Parce que, comme le dit la philosophe française Barbara Stiegler, "le néolibéralisme n’est pas seulement sur les places financières ou dans les entreprises, il est en chacun de nous, dans nos minuscules façons de vivre. Il est temps de retrouver notre puissance vitale et d’agir sur notre propre environnement local".
Mais va-t-on réellement vers cette prise de conscience collective, y compris politiquement, que nous sommes arrivés au bout d'un système qui montre toutes ses limites et dont la pandémie actuelle et sa gestion sont l'expression ultime?
A vrai dire, le doute est grand. Car à peine évoque-t-on le lent déconfinement qu'on entrevoit déjà le spectre d'une économie ultra-vampirisante, aux antipodes des réflexions pourtant de plus en plus nombreuses autour du retour à une économie raisonnée, au service des hommes et des femmes, et non l'inverse.
Il n'y a qu'à voir la pression pour rouvrir les écoles et ainsi libérer les bras et les cerveaux des parents qui sont avant tout les travailleurs.
Il n'y a qu'à voir, aussi, l'attitude de certaines entreprises qui, déjà, annoncent des non-reconductions de contrats et préparent déjà des restructurations dans les semaines qui viennent.
Et puis surtout, il n'y a qu'à voir l'attitude des consommateurs eux-mêmes. Les files ahurissantes devant les magasins de bricolages, les jardineries ou les fast-foods le jour-même où leur réouverture est annoncée, laissent augurer d'une chose: le besoin quasi-pathologique de consommer aveuglément.
On n'ose imaginer la foire d'empoigne le jour où toutes les industries, tous les commerces, rouvriront.
Oui, après le confinement, il faudra produire pour rattraper l'argent perdu. Et il est certain que l'incitation à la consommation dépassera alors sans doute tout ce que nous avons connu jusque-là.
Et malheureusement, la plupart fonceront tête baissée. Oubliant en quelques jours sans doute que cette crise était probablement une opportunité unique d'entamer une véritable mutation de notre modèle de société.

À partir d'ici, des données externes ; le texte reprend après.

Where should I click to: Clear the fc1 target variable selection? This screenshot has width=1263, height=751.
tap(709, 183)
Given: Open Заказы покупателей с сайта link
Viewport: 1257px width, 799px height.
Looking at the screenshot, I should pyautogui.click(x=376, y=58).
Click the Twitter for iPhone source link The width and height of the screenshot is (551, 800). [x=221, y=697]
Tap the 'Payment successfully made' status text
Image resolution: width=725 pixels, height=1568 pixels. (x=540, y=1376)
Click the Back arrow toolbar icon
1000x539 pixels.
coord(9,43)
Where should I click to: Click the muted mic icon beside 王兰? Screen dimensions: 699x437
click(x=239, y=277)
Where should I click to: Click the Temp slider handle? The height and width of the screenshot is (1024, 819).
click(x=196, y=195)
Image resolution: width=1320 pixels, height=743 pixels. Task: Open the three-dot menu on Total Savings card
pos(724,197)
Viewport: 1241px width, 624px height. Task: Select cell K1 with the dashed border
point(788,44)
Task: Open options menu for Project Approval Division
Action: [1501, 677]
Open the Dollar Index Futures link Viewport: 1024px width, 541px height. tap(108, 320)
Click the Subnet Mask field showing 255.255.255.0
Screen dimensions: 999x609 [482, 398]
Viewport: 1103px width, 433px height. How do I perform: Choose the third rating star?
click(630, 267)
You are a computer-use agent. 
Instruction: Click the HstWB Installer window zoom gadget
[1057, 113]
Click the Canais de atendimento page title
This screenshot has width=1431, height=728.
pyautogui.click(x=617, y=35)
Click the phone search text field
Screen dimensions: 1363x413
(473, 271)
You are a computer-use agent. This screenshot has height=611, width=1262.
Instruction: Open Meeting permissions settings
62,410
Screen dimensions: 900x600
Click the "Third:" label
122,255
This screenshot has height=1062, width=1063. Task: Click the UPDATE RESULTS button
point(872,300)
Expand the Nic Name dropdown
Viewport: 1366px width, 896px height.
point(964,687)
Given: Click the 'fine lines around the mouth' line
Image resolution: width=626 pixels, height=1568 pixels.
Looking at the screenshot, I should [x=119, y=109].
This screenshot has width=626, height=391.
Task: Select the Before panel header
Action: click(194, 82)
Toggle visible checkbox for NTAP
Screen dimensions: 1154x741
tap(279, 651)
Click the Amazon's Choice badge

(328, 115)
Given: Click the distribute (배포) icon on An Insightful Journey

D'autres, en revanche, changeront réellement leur manière de vivre. Soit parce qu'ils avaient déjà entamé ce changement depuis quelques années déjà, soit parce que la crise aura été un véritable déclencheur.
Et cette société, déjà fracturée avant la crise, le sera alors encore bien plus à la sortie de celle-ci.
La crise sanitaire risque alors de se transformer en crise sociale profonde. Qui, au lieu de nous rapprocher dans ce plus petit dénominateur commun qu'est notre humanité, nous éloignera les uns des autres.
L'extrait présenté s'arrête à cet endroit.